> **Problem requirements**
All entries must be returned precisely as they appear.

[Stored data entries]
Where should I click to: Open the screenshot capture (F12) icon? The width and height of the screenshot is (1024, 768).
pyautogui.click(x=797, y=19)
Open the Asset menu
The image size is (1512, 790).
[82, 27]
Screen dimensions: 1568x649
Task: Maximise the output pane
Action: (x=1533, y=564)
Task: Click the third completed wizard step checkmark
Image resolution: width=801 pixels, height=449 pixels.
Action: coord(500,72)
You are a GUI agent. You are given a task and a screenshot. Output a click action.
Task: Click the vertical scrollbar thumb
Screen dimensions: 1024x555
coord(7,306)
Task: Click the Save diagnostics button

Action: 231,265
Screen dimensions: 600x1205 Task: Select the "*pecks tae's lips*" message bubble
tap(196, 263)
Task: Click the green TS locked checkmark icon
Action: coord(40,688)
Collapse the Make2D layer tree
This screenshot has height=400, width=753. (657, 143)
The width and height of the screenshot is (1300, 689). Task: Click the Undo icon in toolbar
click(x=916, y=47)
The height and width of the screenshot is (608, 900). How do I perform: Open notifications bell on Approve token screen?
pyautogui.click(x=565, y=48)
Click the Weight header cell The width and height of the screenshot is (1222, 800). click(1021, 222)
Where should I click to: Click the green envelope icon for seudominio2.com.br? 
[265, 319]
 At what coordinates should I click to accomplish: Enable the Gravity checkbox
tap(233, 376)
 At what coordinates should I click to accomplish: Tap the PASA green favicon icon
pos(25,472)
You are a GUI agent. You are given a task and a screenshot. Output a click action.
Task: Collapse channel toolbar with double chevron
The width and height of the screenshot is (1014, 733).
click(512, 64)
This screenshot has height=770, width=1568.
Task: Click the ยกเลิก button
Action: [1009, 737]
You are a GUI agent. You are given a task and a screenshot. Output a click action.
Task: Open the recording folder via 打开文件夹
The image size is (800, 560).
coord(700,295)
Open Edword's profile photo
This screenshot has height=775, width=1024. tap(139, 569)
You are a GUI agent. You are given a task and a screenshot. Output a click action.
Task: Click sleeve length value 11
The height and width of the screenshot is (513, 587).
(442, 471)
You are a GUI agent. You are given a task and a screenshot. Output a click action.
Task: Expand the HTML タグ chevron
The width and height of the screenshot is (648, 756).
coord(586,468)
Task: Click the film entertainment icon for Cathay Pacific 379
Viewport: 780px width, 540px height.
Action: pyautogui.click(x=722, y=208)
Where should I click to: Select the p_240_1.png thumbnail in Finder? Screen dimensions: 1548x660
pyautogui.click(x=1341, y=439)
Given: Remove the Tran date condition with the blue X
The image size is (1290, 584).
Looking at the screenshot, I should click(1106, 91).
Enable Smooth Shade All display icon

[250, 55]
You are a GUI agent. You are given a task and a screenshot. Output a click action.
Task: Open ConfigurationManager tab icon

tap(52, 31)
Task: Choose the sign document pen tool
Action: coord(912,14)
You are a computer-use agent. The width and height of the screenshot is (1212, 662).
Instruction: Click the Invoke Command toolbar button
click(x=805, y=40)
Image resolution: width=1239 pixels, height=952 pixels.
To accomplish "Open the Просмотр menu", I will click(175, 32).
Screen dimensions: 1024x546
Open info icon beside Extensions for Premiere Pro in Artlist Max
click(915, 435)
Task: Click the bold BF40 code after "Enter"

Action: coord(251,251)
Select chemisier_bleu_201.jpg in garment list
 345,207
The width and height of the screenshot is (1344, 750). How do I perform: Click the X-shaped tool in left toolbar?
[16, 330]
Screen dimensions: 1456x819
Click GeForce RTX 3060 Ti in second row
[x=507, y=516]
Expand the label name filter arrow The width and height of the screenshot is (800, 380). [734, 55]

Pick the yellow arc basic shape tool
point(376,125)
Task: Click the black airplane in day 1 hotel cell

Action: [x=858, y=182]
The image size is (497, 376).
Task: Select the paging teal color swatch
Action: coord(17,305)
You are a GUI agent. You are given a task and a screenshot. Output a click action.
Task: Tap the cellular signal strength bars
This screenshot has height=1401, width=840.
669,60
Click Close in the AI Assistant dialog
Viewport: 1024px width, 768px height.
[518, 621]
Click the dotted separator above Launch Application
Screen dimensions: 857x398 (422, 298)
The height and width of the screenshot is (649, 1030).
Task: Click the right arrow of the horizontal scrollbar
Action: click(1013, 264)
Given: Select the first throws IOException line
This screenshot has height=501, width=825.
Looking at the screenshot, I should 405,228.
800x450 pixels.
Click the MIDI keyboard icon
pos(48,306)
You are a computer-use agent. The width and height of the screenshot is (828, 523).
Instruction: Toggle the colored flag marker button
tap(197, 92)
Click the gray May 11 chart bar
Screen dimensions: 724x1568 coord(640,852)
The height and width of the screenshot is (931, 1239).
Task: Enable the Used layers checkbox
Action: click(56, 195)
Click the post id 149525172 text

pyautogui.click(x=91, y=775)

> **Solution below**
Where should I click to: Open the screenshot capture (F12) icon? The width and height of the screenshot is (1024, 768).
pyautogui.click(x=797, y=19)
Open the Asset menu
The image size is (1512, 790).
[82, 27]
Screen dimensions: 1568x649
Task: Maximise the output pane
Action: (x=1533, y=564)
Task: Click the third completed wizard step checkmark
Image resolution: width=801 pixels, height=449 pixels.
Action: coord(500,72)
You are a GUI agent. You are given a task and a screenshot. Output a click action.
Task: Click the vertical scrollbar thumb
Screen dimensions: 1024x555
coord(7,306)
Task: Click the Save diagnostics button

Action: 231,265
Screen dimensions: 600x1205 Task: Select the "*pecks tae's lips*" message bubble
tap(196, 263)
Task: Click the green TS locked checkmark icon
Action: coord(40,688)
Collapse the Make2D layer tree
This screenshot has height=400, width=753. (657, 143)
The width and height of the screenshot is (1300, 689). Task: Click the Undo icon in toolbar
click(x=916, y=47)
The height and width of the screenshot is (608, 900). How do I perform: Open notifications bell on Approve token screen?
pyautogui.click(x=565, y=48)
Click the Weight header cell The width and height of the screenshot is (1222, 800). click(1021, 222)
Where should I click to: Click the green envelope icon for seudominio2.com.br? 
[265, 319]
 At what coordinates should I click to accomplish: Enable the Gravity checkbox
tap(233, 376)
 At what coordinates should I click to accomplish: Tap the PASA green favicon icon
pos(25,472)
You are a GUI agent. You are given a task and a screenshot. Output a click action.
Task: Collapse channel toolbar with double chevron
The width and height of the screenshot is (1014, 733).
click(512, 64)
This screenshot has height=770, width=1568.
Task: Click the ยกเลิก button
Action: [1009, 737]
You are a GUI agent. You are given a task and a screenshot. Output a click action.
Task: Open the recording folder via 打开文件夹
The image size is (800, 560).
coord(700,295)
Open Edword's profile photo
This screenshot has height=775, width=1024. tap(139, 569)
You are a GUI agent. You are given a task and a screenshot. Output a click action.
Task: Click sleeve length value 11
The height and width of the screenshot is (513, 587).
(442, 471)
You are a GUI agent. You are given a task and a screenshot. Output a click action.
Task: Expand the HTML タグ chevron
The width and height of the screenshot is (648, 756).
coord(586,468)
Task: Click the film entertainment icon for Cathay Pacific 379
Viewport: 780px width, 540px height.
Action: pyautogui.click(x=722, y=208)
Where should I click to: Select the p_240_1.png thumbnail in Finder? Screen dimensions: 1548x660
pyautogui.click(x=1341, y=439)
Given: Remove the Tran date condition with the blue X
The image size is (1290, 584).
Looking at the screenshot, I should click(1106, 91).
Enable Smooth Shade All display icon

[250, 55]
You are a GUI agent. You are given a task and a screenshot. Output a click action.
Task: Open ConfigurationManager tab icon

tap(52, 31)
Task: Choose the sign document pen tool
Action: coord(912,14)
You are a computer-use agent. The width and height of the screenshot is (1212, 662).
Instruction: Click the Invoke Command toolbar button
click(x=805, y=40)
Image resolution: width=1239 pixels, height=952 pixels.
To accomplish "Open the Просмотр menu", I will click(175, 32).
Screen dimensions: 1024x546
Open info icon beside Extensions for Premiere Pro in Artlist Max
click(915, 435)
Task: Click the bold BF40 code after "Enter"

Action: coord(251,251)
Select chemisier_bleu_201.jpg in garment list
 345,207
The width and height of the screenshot is (1344, 750). How do I perform: Click the X-shaped tool in left toolbar?
[16, 330]
Screen dimensions: 1456x819
Click GeForce RTX 3060 Ti in second row
[x=507, y=516]
Expand the label name filter arrow The width and height of the screenshot is (800, 380). [734, 55]

Pick the yellow arc basic shape tool
point(376,125)
Task: Click the black airplane in day 1 hotel cell

Action: [x=858, y=182]
The image size is (497, 376).
Task: Select the paging teal color swatch
Action: coord(17,305)
You are a GUI agent. You are given a task and a screenshot. Output a click action.
Task: Tap the cellular signal strength bars
This screenshot has height=1401, width=840.
669,60
Click Close in the AI Assistant dialog
Viewport: 1024px width, 768px height.
[518, 621]
Click the dotted separator above Launch Application
Screen dimensions: 857x398 (422, 298)
The height and width of the screenshot is (649, 1030).
Task: Click the right arrow of the horizontal scrollbar
Action: click(1013, 264)
Given: Select the first throws IOException line
This screenshot has height=501, width=825.
Looking at the screenshot, I should 405,228.
800x450 pixels.
Click the MIDI keyboard icon
pos(48,306)
You are a computer-use agent. The width and height of the screenshot is (828, 523).
Instruction: Toggle the colored flag marker button
tap(197, 92)
Click the gray May 11 chart bar
Screen dimensions: 724x1568 coord(640,852)
The height and width of the screenshot is (931, 1239).
Task: Enable the Used layers checkbox
Action: click(56, 195)
Click the post id 149525172 text

pyautogui.click(x=91, y=775)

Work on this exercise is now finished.